Mechthild and Margery: The Internal Evidence

As mentioned earlier, Margery Kempe, not only read – or had read to her – Birgitta’s revelations but is very likely to have had access to Mechthild’s text in one or more of the ways documented, access which, we wish to argue in the final part of this article, had significant influence upon a number of episodes in the Book.[81] Such a possibility has previously been entertained by Allen, who points out that Margery’s vision of a celestial dance with the Lord, his mother and holy virgins in Chapter 22 is based on a remarkably similar visionary episode within Mechthild’s book, when, on the feast of All Saints, Mechthild sees “a wounderfull goyng and ledyng aboute in maner of a karoll”.[82] Choreographically, a medieval “karolinge” was circular and the dancers’ revolving movements thus evoked for Mechthild – and clearly for Margery too – the perfect and harmonious circle of beatitude in heaven, as well as the holy woman’s role as sponsa Christi dancing with her Bridegroom at the celestial marriage feast.[83] However, we suggest the direct correlations go far beyond this. As Kukita Yoshikawa has argued previously,[84] elsewhere in her text Margery draws upon the same type of musical hermeneutics that proliferate everywhere in Mechthild’s writing, no doubt a result of the latter’s experiences as longstanding chantress within the Helfta community. For Mechthild, heaven is not only inseparable from the musical harmony enjoyed by the choir at Helfta, but God, himself, is divine music. On one occasion, for instance, divine love is envisioned as a “full feyr mayd synggyng;”[85] and on another, Mechthild’s own singing in church brings about both mystical encounter and union with God, so that the breath they take in their singing is drawn from the same divine source.[86] In Margery’s case, too, we can recall how her first spiritual awakening takes the form of “a sownde of melodye so swet & delectable, hir þowt, as sche had ben in Paradyse.”[87] She also relates how, for many years during the Palm Sunday procession “sche herd gret sowndys & gret melodijs wyth hir bodiy erys & þan sche þowt it was ful mery in Heuyn.”[88]

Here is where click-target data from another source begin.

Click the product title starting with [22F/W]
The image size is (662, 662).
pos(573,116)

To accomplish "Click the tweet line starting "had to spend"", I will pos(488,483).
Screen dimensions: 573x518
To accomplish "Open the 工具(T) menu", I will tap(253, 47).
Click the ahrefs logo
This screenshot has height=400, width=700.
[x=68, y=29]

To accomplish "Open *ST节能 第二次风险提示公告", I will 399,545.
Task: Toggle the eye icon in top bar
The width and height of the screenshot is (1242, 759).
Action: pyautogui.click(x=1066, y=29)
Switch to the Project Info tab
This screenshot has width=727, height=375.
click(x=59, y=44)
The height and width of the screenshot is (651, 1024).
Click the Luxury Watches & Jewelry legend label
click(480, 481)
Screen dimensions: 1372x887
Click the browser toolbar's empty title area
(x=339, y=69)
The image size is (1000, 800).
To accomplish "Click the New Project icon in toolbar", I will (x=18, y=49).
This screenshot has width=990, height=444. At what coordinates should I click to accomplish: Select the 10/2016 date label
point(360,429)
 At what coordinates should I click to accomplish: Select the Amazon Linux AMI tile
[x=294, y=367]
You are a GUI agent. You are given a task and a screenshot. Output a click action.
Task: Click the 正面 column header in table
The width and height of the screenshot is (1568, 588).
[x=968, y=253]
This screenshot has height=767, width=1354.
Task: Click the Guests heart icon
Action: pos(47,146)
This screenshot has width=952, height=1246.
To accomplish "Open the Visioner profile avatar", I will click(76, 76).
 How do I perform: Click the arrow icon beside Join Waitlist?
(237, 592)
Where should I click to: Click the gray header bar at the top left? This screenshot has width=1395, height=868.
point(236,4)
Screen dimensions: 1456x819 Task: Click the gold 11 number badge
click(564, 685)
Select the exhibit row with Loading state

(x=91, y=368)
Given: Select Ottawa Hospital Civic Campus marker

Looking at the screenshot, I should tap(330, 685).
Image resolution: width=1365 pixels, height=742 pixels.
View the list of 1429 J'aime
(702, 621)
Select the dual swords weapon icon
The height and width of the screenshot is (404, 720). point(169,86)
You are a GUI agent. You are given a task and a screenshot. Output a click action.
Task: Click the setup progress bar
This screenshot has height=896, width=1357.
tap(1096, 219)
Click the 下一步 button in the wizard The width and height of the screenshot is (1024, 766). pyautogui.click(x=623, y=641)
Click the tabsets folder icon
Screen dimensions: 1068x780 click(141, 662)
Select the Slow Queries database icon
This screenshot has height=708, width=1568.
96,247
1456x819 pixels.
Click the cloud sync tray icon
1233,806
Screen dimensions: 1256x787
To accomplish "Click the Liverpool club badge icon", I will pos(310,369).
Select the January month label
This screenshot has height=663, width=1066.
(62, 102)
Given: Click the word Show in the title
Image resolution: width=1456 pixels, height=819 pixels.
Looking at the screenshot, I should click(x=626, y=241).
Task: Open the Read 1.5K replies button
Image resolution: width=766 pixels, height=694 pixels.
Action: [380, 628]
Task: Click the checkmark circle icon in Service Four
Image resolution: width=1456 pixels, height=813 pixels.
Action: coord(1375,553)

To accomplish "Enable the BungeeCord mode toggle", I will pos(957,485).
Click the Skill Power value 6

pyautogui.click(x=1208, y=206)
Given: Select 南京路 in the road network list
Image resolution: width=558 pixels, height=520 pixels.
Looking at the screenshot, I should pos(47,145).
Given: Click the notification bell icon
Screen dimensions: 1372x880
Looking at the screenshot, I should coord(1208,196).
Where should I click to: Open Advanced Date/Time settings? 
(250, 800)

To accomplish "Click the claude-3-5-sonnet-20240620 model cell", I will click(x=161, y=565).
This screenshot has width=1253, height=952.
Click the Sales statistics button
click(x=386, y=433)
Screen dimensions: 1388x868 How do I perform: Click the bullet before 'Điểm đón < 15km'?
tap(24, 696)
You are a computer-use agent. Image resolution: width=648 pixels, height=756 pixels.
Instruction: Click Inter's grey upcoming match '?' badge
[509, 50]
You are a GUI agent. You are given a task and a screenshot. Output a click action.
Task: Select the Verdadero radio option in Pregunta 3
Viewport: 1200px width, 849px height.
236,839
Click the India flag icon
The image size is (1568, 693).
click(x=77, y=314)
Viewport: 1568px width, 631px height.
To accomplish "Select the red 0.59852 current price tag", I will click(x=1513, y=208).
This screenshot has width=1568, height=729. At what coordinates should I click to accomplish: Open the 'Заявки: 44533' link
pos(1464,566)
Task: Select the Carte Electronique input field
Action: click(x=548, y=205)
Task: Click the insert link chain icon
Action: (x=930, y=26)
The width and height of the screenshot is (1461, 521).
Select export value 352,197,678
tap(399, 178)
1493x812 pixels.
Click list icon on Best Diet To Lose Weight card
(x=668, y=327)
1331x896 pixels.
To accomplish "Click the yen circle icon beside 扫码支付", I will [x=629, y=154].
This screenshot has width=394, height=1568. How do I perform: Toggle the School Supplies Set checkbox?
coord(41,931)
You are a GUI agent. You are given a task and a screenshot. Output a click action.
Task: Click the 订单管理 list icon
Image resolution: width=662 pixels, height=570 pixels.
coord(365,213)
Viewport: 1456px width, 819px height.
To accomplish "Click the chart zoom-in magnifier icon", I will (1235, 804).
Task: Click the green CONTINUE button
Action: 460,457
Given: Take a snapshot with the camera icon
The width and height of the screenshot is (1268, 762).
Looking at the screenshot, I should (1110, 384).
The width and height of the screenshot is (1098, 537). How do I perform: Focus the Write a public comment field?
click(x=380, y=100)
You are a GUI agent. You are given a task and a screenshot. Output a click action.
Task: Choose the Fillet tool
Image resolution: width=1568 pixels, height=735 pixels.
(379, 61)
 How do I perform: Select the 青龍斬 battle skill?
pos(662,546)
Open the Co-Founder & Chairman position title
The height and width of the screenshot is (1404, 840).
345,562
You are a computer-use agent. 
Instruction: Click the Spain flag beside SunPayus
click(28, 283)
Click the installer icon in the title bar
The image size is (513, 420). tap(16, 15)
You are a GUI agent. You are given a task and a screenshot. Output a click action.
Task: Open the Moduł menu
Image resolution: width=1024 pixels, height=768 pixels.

Mechthildian spirituality in the discourse of Holy Communion

But there are even more compelling resonances than this between the two books. Other of Margery’s meditative, revelatory experiences also correlate with those of Mechthild, particularly the account in Chapter 86 where Margery documents perhaps her most comprehensive statement of a matured understanding of Holy Communion, the Trinity and mystical union.[89] Here she recounts Christ’s final monologue centred on Holy Communion, and points to what ultimately lies beyond it — that is, union with the divine. In this monologue Christ first commends Margery for receiving the Eucharist with a company of saints in her soul:

I knowe þe holy thowtys & þe good desyrys þat þu hast whan þu receyuyst me & þe good charite þat þu hast to me in þe tyme þat þu receyuyst my precyows body in-to þi sowle, and also how þu clepist Mary Mawdelyn in-to þi sowle to wolcomyn me . . . & sumtyme, dowtyr, þu thynkyst þi sowle so large & so wyde þat þu clepist al þe cowrt of Heuyn into þi sowle for to wolcomyn me. I wot ryth wel, dowtyr, what þu seist, “Comyth alle xij apostelys þat wer so wel belouyd of God in erde & receyuyth ȝowr Lord in my sowle.” Also þu preyist Kateryn, Margarete, & alle holy virginys to wolcomyn me in þi sowle.[90]

Although Margery’s vocabulary is homely and, perhaps, a naïve and partial echoing of the Sarum Missal here,[91] nevertheless she succeeds in having Christ emphasise the belief that saints are reliable intercessors and mediators in whose merits she should trust in order to attain the bliss in heaven and who should be invited into the expansive soul to receive the body of Christ at the Eucharist.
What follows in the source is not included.